1866-1944·Visual Art·Featured case

Chromesthetic synesthesia; abstract art as more-accurate representation of perceptual experience

Wassily Kandinsky (1866-1944) was a Russian painter who developed the first fully abstract visual art in the European tradition, and who did so because his synesthesia made him see no meaningful distinction between music and color. Kandinsky's form of synesthesia was chromesthetic: sound triggered color experience, music triggered visual experience, and the mapping was specific enough that he could describe individual musical instruments in terms of their characteristic colors.

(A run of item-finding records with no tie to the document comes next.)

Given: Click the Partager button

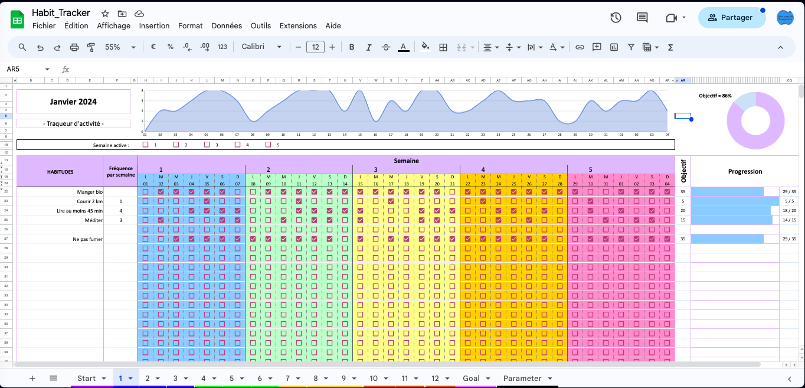Looking at the screenshot, I should pyautogui.click(x=732, y=18).
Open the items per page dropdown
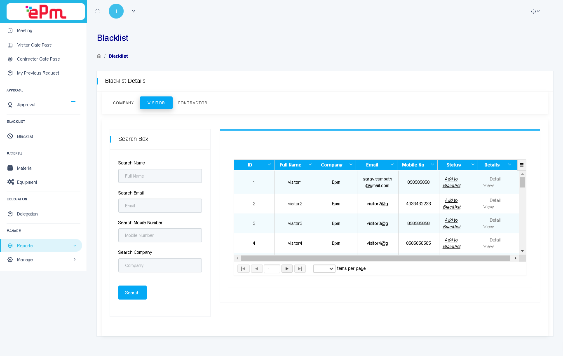Viewport: 563px width, 356px height. 324,269
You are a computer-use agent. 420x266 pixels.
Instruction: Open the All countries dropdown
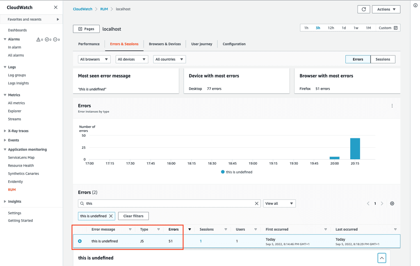[x=169, y=59]
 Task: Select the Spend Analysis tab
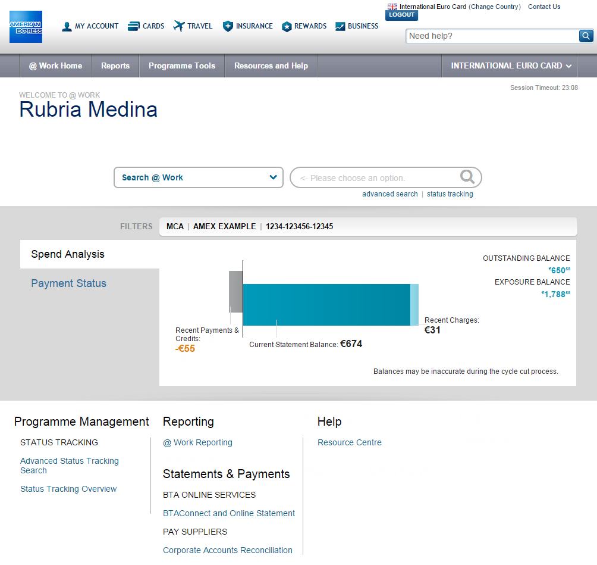(x=68, y=254)
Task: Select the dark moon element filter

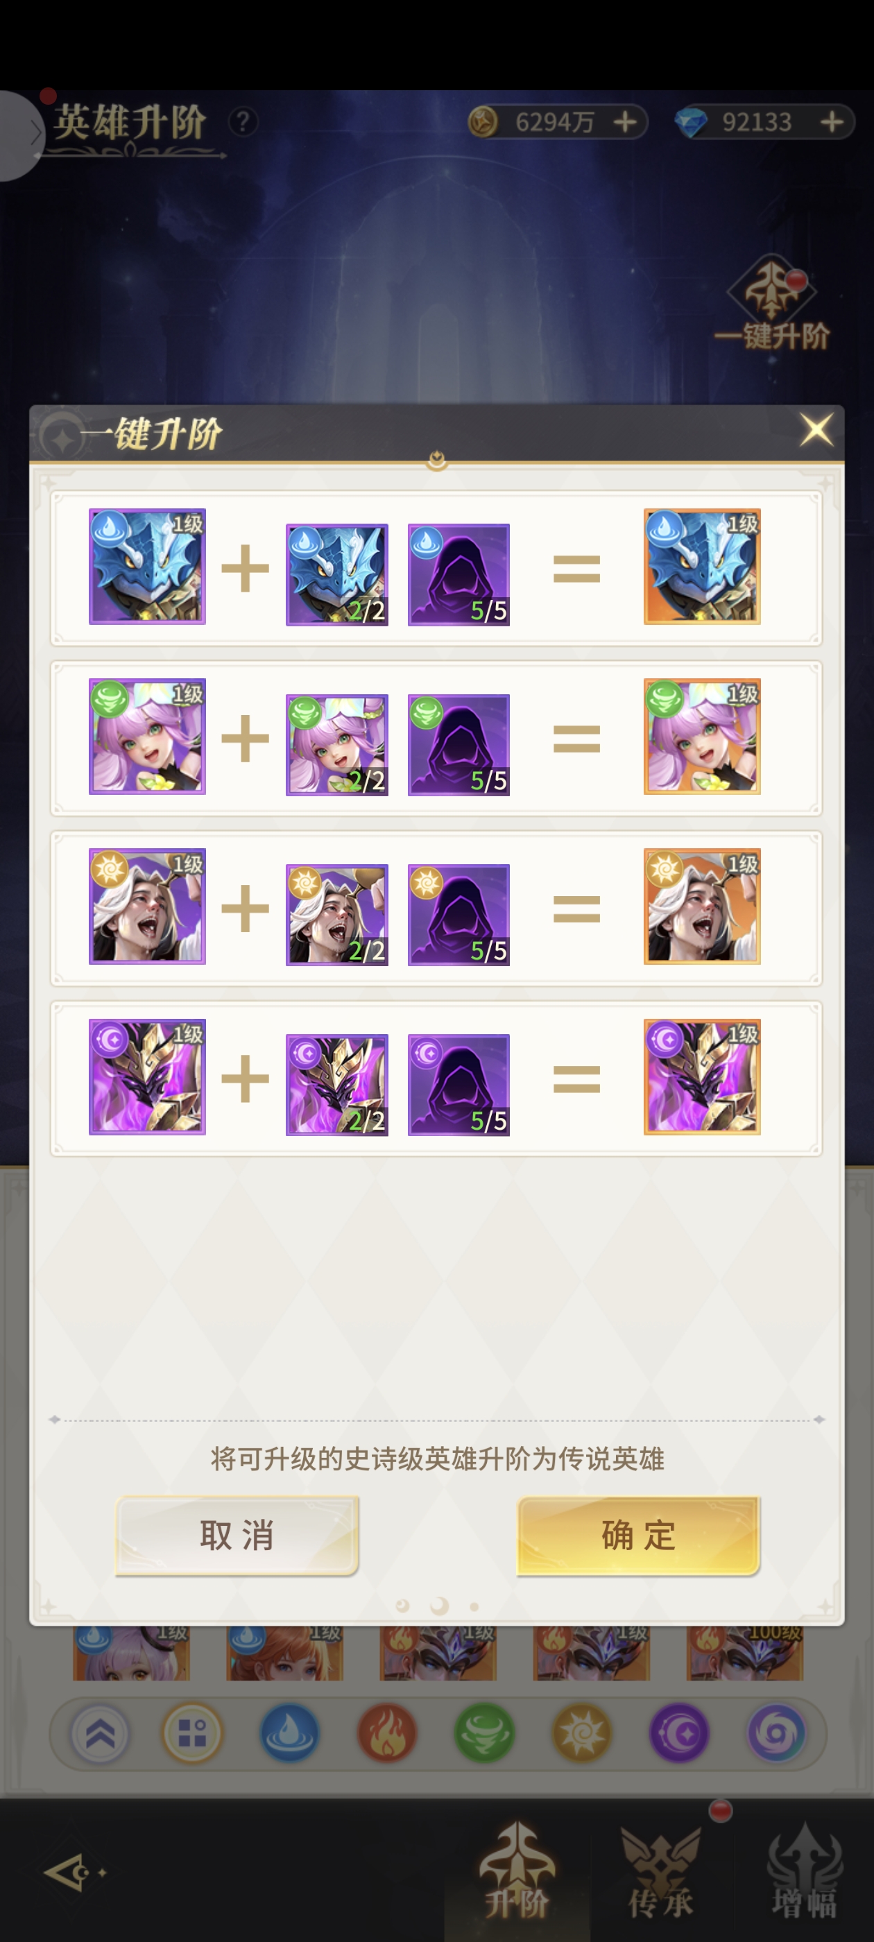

In his theoretical treatise On the Spiritual in Art (1912), Kandinsky wrote: "Yellow is the typical earthly colour… The sound of yellow is analogous to the shrill notes of a trumpet." "Blue is the typical heavenly colour… When it sinks almost to black, it echoes a grief that is hardly human." These are not metaphors in the literary sense. They are reports from inside a perceptual system in which the relation between color and sound is not an artistic choice but a fact of experience. Kandinsky has famously described attending a performance of Wagner's Lohengrin and seeing the music as specific colors appearing in front of him — an experience which he later identified as the moment he understood that representational painting was limiting him, because representational painting required him to depict objects when the actual content of his perceptual life was the direct cross-sensory relationship between music, color, and form.

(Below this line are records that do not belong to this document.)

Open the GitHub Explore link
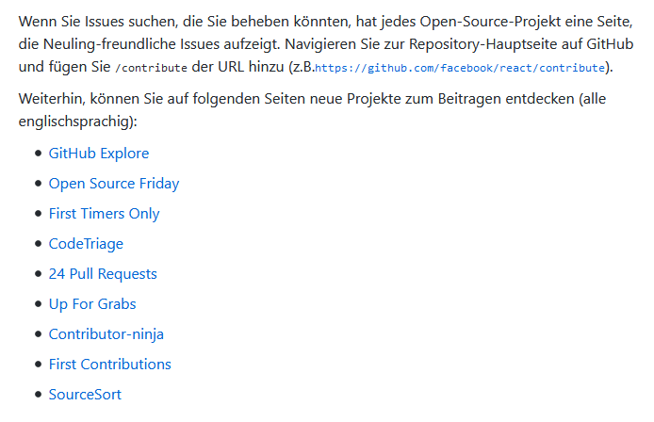654x422 pixels. tap(99, 154)
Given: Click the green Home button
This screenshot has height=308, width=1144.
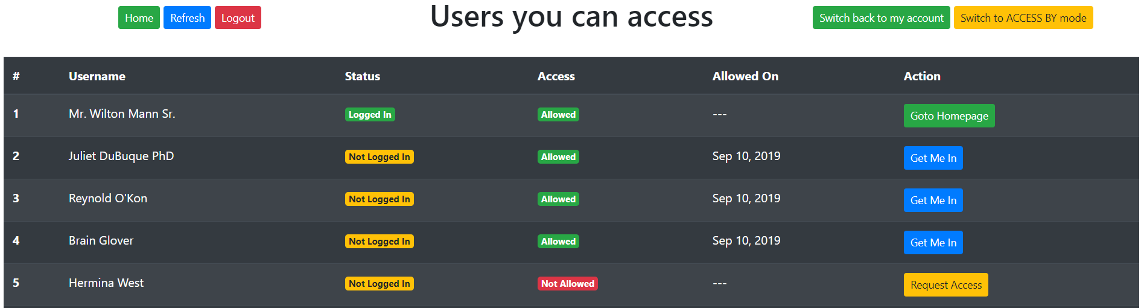Looking at the screenshot, I should [x=139, y=18].
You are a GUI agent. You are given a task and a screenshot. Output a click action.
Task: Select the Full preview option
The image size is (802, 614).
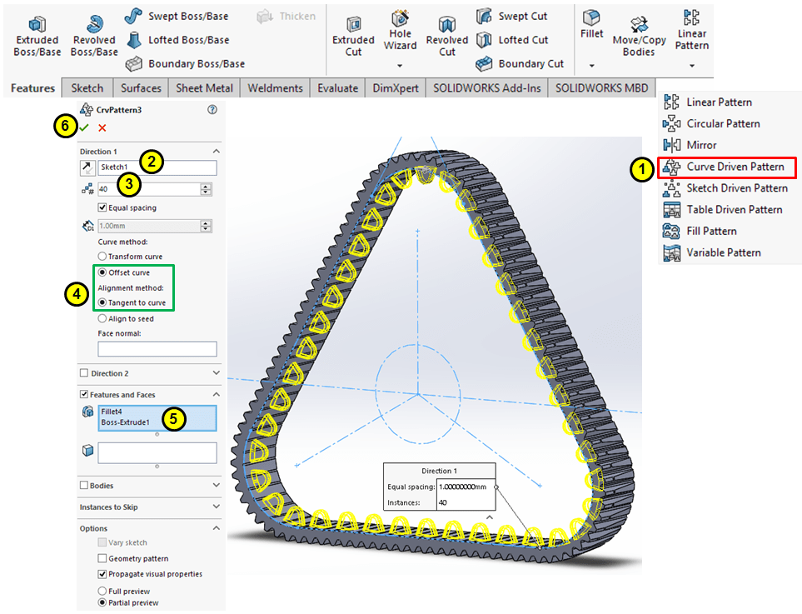point(102,591)
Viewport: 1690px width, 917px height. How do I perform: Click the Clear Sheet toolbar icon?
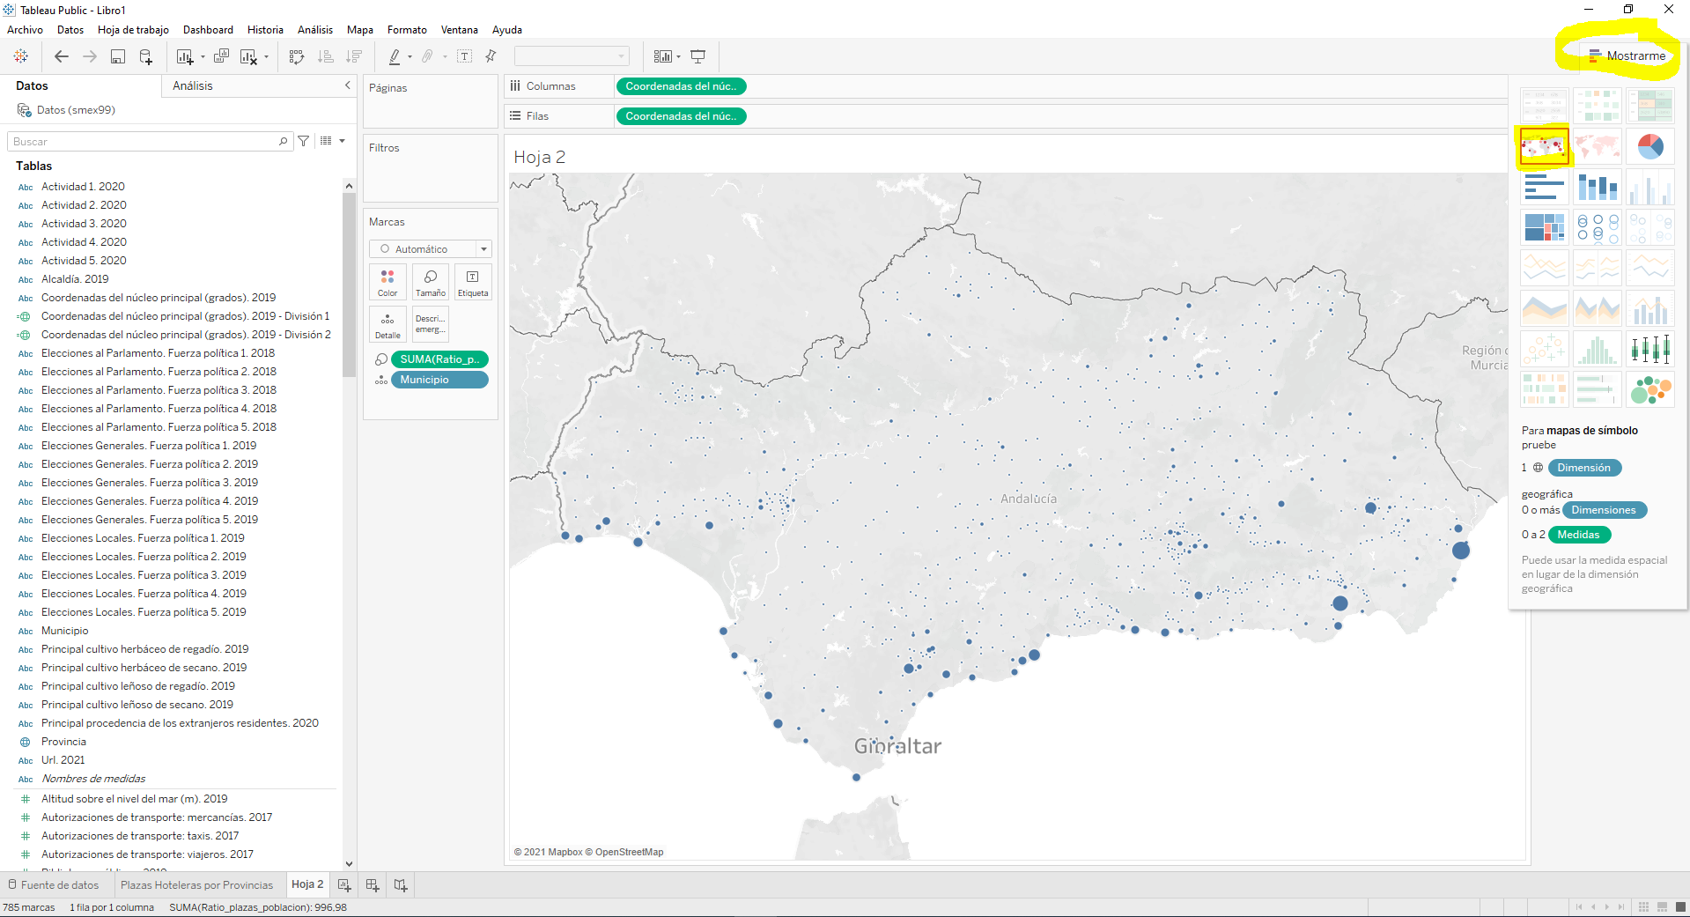pyautogui.click(x=249, y=55)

Abstract art, in Kandinsky's case, was not an escape from representation. It was a more accurate representation of what his cognitive architecture was actually perceiving. The paintings were an attempt to produce on canvas the same synesthetic cross-modal event that a Wagner opera produced in him — a direct visual analog of musical and emotional content, without the interfering layer of depicted objects. His treatise describes at length how specific geometric shapes have specific emotional weights (triangles sharp and ascending, circles whole and contained, squares stable and earthbound), and this almost certainly reflects a shape-emotion form of synesthesia operating alongside the sound-color form. The integration community that received Kandinsky's work — the early twentieth-century avant-garde, the galleries that showed it, the critics who defended it, the theorists who placed it in art-historical context, and eventually the museums that preserved it — did the civilizational work of turning his idiosyncratic cross-sensory perception into a new artistic tradition that subsequent generations could inherit without having to be synesthetes themselves.